(Click-target data)
════════════════════

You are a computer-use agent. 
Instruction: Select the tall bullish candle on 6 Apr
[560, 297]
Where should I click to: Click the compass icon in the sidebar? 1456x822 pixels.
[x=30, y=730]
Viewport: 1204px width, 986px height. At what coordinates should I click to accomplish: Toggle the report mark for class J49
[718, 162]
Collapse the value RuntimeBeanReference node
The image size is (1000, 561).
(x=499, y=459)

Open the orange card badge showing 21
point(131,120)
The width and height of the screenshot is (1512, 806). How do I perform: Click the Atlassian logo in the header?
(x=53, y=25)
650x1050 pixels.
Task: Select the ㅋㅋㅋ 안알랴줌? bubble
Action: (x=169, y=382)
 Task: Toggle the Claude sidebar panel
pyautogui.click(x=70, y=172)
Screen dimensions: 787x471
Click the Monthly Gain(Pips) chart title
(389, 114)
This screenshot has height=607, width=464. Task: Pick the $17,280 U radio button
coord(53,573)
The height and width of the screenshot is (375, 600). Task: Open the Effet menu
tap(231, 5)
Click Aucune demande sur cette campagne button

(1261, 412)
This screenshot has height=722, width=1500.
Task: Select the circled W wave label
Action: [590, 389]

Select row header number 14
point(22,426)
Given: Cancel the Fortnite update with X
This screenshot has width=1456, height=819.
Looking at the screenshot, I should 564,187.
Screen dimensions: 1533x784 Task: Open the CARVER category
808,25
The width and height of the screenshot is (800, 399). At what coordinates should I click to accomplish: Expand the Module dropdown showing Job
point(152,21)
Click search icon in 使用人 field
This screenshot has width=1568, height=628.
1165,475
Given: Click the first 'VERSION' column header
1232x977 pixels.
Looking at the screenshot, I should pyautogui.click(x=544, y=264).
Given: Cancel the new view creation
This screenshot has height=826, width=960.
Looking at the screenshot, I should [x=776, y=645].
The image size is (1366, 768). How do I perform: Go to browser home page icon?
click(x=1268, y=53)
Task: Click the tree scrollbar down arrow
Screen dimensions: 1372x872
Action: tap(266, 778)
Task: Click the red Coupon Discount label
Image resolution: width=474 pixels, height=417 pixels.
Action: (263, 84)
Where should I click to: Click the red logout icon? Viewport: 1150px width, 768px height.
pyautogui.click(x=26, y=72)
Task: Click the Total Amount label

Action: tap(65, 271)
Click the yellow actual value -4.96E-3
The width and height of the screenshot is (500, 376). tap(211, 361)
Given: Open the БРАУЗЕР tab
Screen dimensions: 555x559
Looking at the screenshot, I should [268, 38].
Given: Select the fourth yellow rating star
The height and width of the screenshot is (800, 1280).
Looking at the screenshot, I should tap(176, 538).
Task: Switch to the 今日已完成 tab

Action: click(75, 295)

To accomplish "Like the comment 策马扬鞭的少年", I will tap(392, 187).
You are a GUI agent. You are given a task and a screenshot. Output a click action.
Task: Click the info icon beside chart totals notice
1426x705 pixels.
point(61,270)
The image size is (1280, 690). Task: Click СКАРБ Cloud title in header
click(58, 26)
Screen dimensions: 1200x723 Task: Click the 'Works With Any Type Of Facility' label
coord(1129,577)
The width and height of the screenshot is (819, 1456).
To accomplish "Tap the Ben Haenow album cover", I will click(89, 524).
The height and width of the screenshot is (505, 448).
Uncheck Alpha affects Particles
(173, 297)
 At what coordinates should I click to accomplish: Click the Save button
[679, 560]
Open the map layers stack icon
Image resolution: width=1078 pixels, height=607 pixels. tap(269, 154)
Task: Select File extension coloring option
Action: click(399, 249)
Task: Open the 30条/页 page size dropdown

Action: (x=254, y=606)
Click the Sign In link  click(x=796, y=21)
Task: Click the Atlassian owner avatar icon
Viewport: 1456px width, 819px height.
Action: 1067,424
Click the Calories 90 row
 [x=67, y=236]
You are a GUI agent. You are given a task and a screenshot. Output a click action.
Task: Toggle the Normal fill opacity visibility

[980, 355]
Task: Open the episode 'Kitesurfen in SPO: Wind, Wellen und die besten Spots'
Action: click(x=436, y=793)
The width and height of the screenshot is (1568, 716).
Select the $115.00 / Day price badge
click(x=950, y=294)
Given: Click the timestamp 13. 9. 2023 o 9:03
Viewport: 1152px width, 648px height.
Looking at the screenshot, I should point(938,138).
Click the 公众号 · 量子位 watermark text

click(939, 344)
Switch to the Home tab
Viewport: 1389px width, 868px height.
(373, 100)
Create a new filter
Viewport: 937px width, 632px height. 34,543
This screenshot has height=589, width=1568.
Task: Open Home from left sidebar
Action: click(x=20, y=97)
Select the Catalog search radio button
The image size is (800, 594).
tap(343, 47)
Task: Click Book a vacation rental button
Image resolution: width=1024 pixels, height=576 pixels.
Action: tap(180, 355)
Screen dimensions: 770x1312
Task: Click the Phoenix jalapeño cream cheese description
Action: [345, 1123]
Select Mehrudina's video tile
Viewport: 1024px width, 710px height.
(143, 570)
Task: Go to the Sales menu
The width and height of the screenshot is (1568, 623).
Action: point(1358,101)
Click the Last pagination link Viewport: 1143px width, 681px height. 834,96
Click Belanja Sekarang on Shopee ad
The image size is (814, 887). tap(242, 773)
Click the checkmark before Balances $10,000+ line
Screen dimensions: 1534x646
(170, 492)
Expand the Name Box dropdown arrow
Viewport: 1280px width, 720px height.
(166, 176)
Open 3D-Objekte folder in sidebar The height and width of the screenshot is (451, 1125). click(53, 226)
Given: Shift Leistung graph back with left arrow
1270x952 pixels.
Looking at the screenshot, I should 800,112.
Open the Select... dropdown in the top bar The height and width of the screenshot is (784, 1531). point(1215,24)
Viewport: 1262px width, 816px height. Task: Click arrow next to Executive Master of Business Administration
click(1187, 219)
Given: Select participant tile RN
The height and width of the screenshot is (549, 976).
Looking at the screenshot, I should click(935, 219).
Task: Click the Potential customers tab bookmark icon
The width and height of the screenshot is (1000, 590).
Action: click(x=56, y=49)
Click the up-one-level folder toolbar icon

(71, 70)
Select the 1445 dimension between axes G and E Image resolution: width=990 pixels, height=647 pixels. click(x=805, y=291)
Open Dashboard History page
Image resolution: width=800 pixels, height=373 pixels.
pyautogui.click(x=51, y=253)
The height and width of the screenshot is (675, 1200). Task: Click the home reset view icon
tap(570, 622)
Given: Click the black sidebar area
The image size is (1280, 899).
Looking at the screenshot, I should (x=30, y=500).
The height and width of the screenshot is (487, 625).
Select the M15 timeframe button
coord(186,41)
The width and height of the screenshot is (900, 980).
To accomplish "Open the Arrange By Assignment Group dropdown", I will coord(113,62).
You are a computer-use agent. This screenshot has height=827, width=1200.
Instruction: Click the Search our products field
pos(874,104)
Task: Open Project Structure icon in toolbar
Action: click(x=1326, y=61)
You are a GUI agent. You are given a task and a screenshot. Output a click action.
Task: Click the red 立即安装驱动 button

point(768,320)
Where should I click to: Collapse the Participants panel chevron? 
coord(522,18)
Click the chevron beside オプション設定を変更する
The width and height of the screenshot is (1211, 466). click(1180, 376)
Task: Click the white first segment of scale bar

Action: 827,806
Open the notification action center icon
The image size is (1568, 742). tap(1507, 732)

════════════════════

Work to do:
Recast all of the rows above as a numbered list, one line per number, and leave out the blank lines.

Expected answer:
1. You are a computer-use agent. 
2. Instruction: Select the tall bullish candle on 6 Apr
3. [560, 297]
4. Where should I click to: Click the compass icon in the sidebar? 1456x822 pixels.
5. [x=30, y=730]
6. Viewport: 1204px width, 986px height. At what coordinates should I click to accomplish: Toggle the report mark for class J49
7. [718, 162]
8. Collapse the value RuntimeBeanReference node
9. The image size is (1000, 561).
10. (x=499, y=459)
11. Open the orange card badge showing 21
12. point(131,120)
13. The width and height of the screenshot is (1512, 806). How do I perform: Click the Atlassian logo in the header?
14. (x=53, y=25)
15. 650x1050 pixels.
16. Task: Select the ㅋㅋㅋ 안알랴줌? bubble
17. Action: (x=169, y=382)
18.  Task: Toggle the Claude sidebar panel
19. pyautogui.click(x=70, y=172)
20. Screen dimensions: 787x471
21. Click the Monthly Gain(Pips) chart title
22. (389, 114)
23. This screenshot has height=607, width=464. Task: Pick the $17,280 U radio button
24. coord(53,573)
25. The height and width of the screenshot is (375, 600). Task: Open the Effet menu
26. tap(231, 5)
27. Click Aucune demande sur cette campagne button
28. (1261, 412)
29. This screenshot has height=722, width=1500.
30. Task: Select the circled W wave label
31. Action: [590, 389]
32. Select row header number 14
33. point(22,426)
34. Given: Cancel the Fortnite update with X
35. This screenshot has width=1456, height=819.
36. Looking at the screenshot, I should 564,187.
37. Screen dimensions: 1533x784 Task: Open the CARVER category
38. 808,25
39. The width and height of the screenshot is (800, 399). At what coordinates should I click to accomplish: Expand the Module dropdown showing Job
40. point(152,21)
41. Click search icon in 使用人 field
42. This screenshot has width=1568, height=628.
43. 1165,475
44. Given: Click the first 'VERSION' column header
45. 1232x977 pixels.
46. Looking at the screenshot, I should pyautogui.click(x=544, y=264).
47. Given: Cancel the new view creation
48. This screenshot has height=826, width=960.
49. Looking at the screenshot, I should [x=776, y=645].
50. The image size is (1366, 768). How do I perform: Go to browser home page icon?
51. click(x=1268, y=53)
52. Task: Click the tree scrollbar down arrow
53. Screen dimensions: 1372x872
54. Action: tap(266, 778)
55. Task: Click the red Coupon Discount label
56. Image resolution: width=474 pixels, height=417 pixels.
57. Action: (263, 84)
58. Where should I click to: Click the red logout icon? Viewport: 1150px width, 768px height.
59. pyautogui.click(x=26, y=72)
60. Task: Click the Total Amount label
61. Action: tap(65, 271)
62. Click the yellow actual value -4.96E-3
63. The width and height of the screenshot is (500, 376). tap(211, 361)
64. Given: Open the БРАУЗЕР tab
65. Screen dimensions: 555x559
66. Looking at the screenshot, I should [268, 38].
67. Given: Select the fourth yellow rating star
68. The height and width of the screenshot is (800, 1280).
69. Looking at the screenshot, I should tap(176, 538).
70. Task: Switch to the 今日已完成 tab
71. Action: click(75, 295)
72. To accomplish "Like the comment 策马扬鞭的少年", I will tap(392, 187).
73. You are a GUI agent. You are given a task and a screenshot. Output a click action.
74. Task: Click the info icon beside chart totals notice
75. 1426x705 pixels.
76. point(61,270)
77. The image size is (1280, 690). Task: Click СКАРБ Cloud title in header
78. click(58, 26)
79. Screen dimensions: 1200x723 Task: Click the 'Works With Any Type Of Facility' label
80. coord(1129,577)
81. The width and height of the screenshot is (819, 1456).
82. To accomplish "Tap the Ben Haenow album cover", I will click(89, 524).
83. The height and width of the screenshot is (505, 448).
84. Uncheck Alpha affects Particles
85. (173, 297)
86.  At what coordinates should I click to accomplish: Click the Save button
87. [679, 560]
88. Open the map layers stack icon
89. Image resolution: width=1078 pixels, height=607 pixels. tap(269, 154)
90. Task: Select File extension coloring option
91. Action: click(399, 249)
92. Task: Open the 30条/页 page size dropdown
93. Action: (x=254, y=606)
94. Click the Sign In link  click(x=796, y=21)
95. Task: Click the Atlassian owner avatar icon
96. Viewport: 1456px width, 819px height.
97. Action: 1067,424
98. Click the Calories 90 row
99.  [x=67, y=236]
100. You are a GUI agent. You are given a task and a screenshot. Output a click action.
101. Task: Toggle the Normal fill opacity visibility
102. [980, 355]
103. Task: Open the episode 'Kitesurfen in SPO: Wind, Wellen und die besten Spots'
104. Action: click(x=436, y=793)
105. The width and height of the screenshot is (1568, 716).
106. Select the $115.00 / Day price badge
107. click(x=950, y=294)
108. Given: Click the timestamp 13. 9. 2023 o 9:03
109. Viewport: 1152px width, 648px height.
110. Looking at the screenshot, I should point(938,138).
111. Click the 公众号 · 量子位 watermark text
112. click(939, 344)
113. Switch to the Home tab
114. Viewport: 1389px width, 868px height.
115. (373, 100)
116. Create a new filter
117. Viewport: 937px width, 632px height. 34,543
118. This screenshot has height=589, width=1568.
119. Task: Open Home from left sidebar
120. Action: click(x=20, y=97)
121. Select the Catalog search radio button
122. The image size is (800, 594).
123. tap(343, 47)
124. Task: Click Book a vacation rental button
125. Image resolution: width=1024 pixels, height=576 pixels.
126. Action: tap(180, 355)
127. Screen dimensions: 770x1312
128. Task: Click the Phoenix jalapeño cream cheese description
129. Action: [345, 1123]
130. Select Mehrudina's video tile
131. Viewport: 1024px width, 710px height.
132. (143, 570)
133. Task: Go to the Sales menu
134. The width and height of the screenshot is (1568, 623).
135. Action: point(1358,101)
136. Click the Last pagination link Viewport: 1143px width, 681px height. 834,96
137. Click Belanja Sekarang on Shopee ad
138. The image size is (814, 887). tap(242, 773)
139. Click the checkmark before Balances $10,000+ line
140. Screen dimensions: 1534x646
141. (170, 492)
142. Expand the Name Box dropdown arrow
143. Viewport: 1280px width, 720px height.
144. (166, 176)
145. Open 3D-Objekte folder in sidebar The height and width of the screenshot is (451, 1125). click(53, 226)
146. Given: Shift Leistung graph back with left arrow
147. 1270x952 pixels.
148. Looking at the screenshot, I should 800,112.
149. Open the Select... dropdown in the top bar The height and width of the screenshot is (784, 1531). point(1215,24)
150. Viewport: 1262px width, 816px height. Task: Click arrow next to Executive Master of Business Administration
151. click(1187, 219)
152. Given: Select participant tile RN
153. The height and width of the screenshot is (549, 976).
154. Looking at the screenshot, I should click(935, 219).
155. Task: Click the Potential customers tab bookmark icon
156. The width and height of the screenshot is (1000, 590).
157. Action: click(x=56, y=49)
158. Click the up-one-level folder toolbar icon
159. (71, 70)
160. Select the 1445 dimension between axes G and E Image resolution: width=990 pixels, height=647 pixels. click(x=805, y=291)
161. Open Dashboard History page
162. Image resolution: width=800 pixels, height=373 pixels.
163. pyautogui.click(x=51, y=253)
164. The height and width of the screenshot is (675, 1200). Task: Click the home reset view icon
165. tap(570, 622)
166. Given: Click the black sidebar area
167. The image size is (1280, 899).
168. Looking at the screenshot, I should (x=30, y=500).
169. The height and width of the screenshot is (487, 625).
170. Select the M15 timeframe button
171. coord(186,41)
172. The width and height of the screenshot is (900, 980).
173. To accomplish "Open the Arrange By Assignment Group dropdown", I will coord(113,62).
174. You are a computer-use agent. This screenshot has height=827, width=1200.
175. Instruction: Click the Search our products field
176. pos(874,104)
177. Task: Open Project Structure icon in toolbar
178. Action: click(x=1326, y=61)
179. You are a GUI agent. You are given a task and a screenshot. Output a click action.
180. Task: Click the red 立即安装驱动 button
181. point(768,320)
182. Where should I click to: Collapse the Participants panel chevron? 
183. coord(522,18)
184. Click the chevron beside オプション設定を変更する
185. The width and height of the screenshot is (1211, 466). click(1180, 376)
186. Task: Click the white first segment of scale bar
187. Action: 827,806
188. Open the notification action center icon
189. The image size is (1568, 742). tap(1507, 732)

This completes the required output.